An American student at the University of Auckland is researching how practising poi may benefit older people's health.
PHD student Kate Riegle-Van West is mid-way through trialling the cognitive and physical affects poi use has on healthy adults over 60 years old.
Ms Riegle-Van West, who comes from a background in circus and dance, told Nine to Noon poi is used all over the world and can vary greatly from Māori poi practice.
"International poi is quite similar to Māori long poi but it doesn't have the same cultural implications - Māori poi is unique".
She said the art form could eventually be used for rehabilitation and well-being because it challenges mobility, balance, grip, strength, heart rate and cognitive flexibility.
Part of her study compares the the benefit of poi with those of Tai Chi.

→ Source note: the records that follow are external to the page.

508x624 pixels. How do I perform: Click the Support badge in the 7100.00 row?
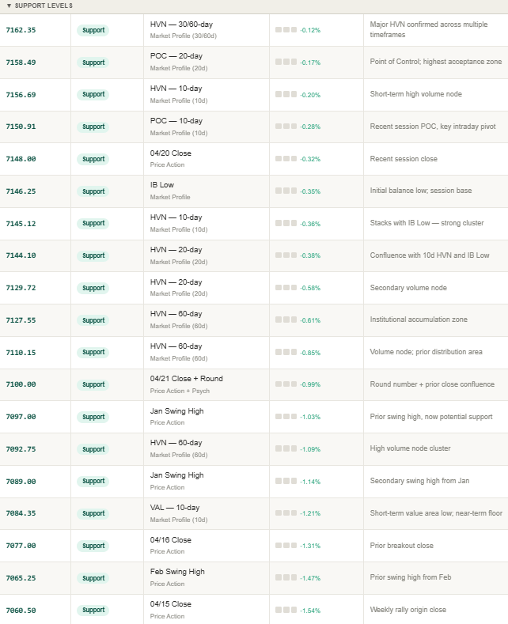click(x=93, y=384)
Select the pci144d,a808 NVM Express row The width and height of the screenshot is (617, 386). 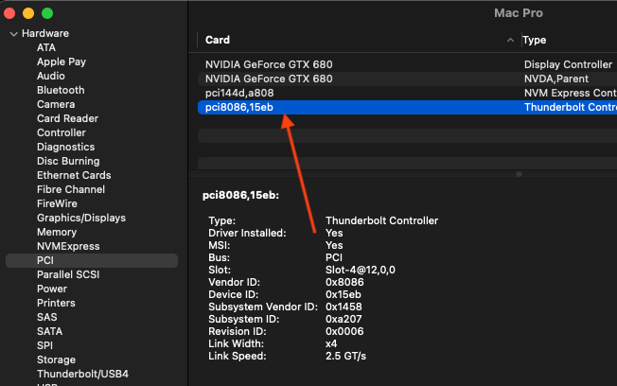pyautogui.click(x=240, y=93)
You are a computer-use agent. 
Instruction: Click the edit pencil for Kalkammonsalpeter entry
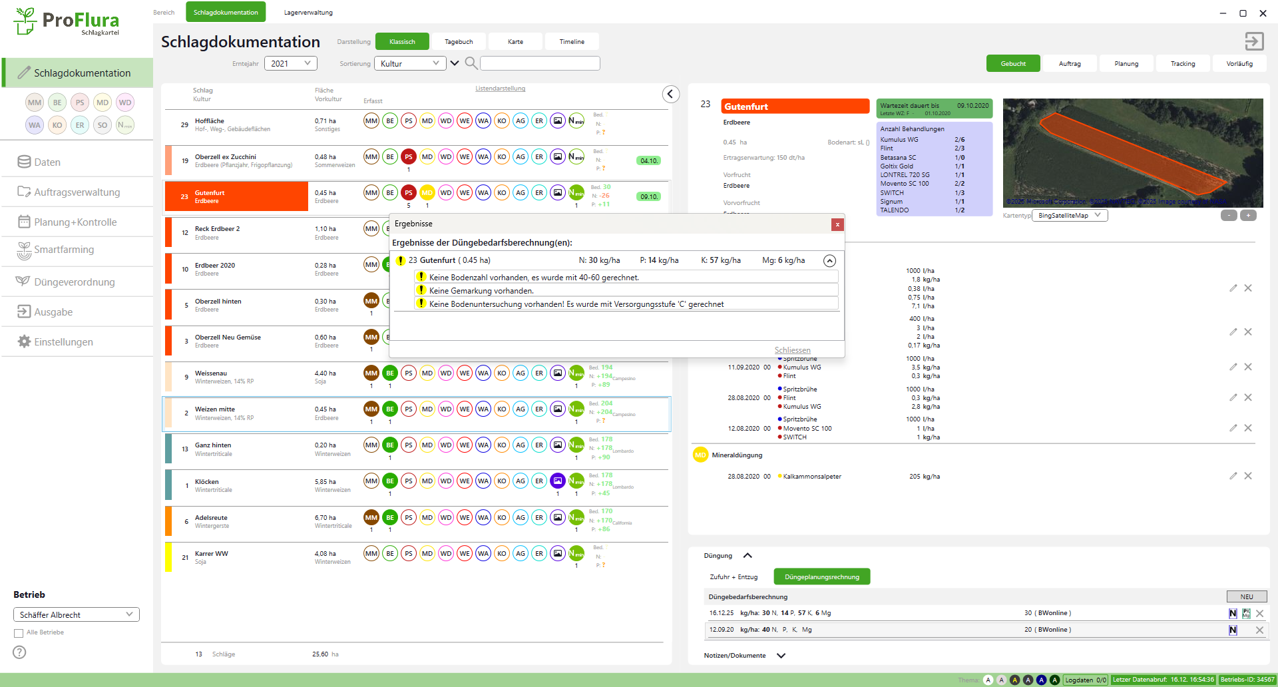[1233, 476]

Ms Ms Riegle-Van West said in her personal experience she attributed feeling good to using poi, but she needed to have the evidence to back it up.
"I thought, OK, this feels good, I'm teaching lots of people to do it and wouldn't it be great if I could bring it to places like hospitals and nursing homes."
"But there was a real roadblock there because stories and feelings are great but it's not always what places like hospitals and nursing homes want to hear."
"They want some data and so I thought that's what I'll do, I'll go get that data."
Ms Riegle-Van West says she has seen some positive trends in participant's co-ordination despite being only halfway through the study.
She hopes to broaden out her research to larger randomised controlled trial for adults affected by stroke and mild cognitive impairment.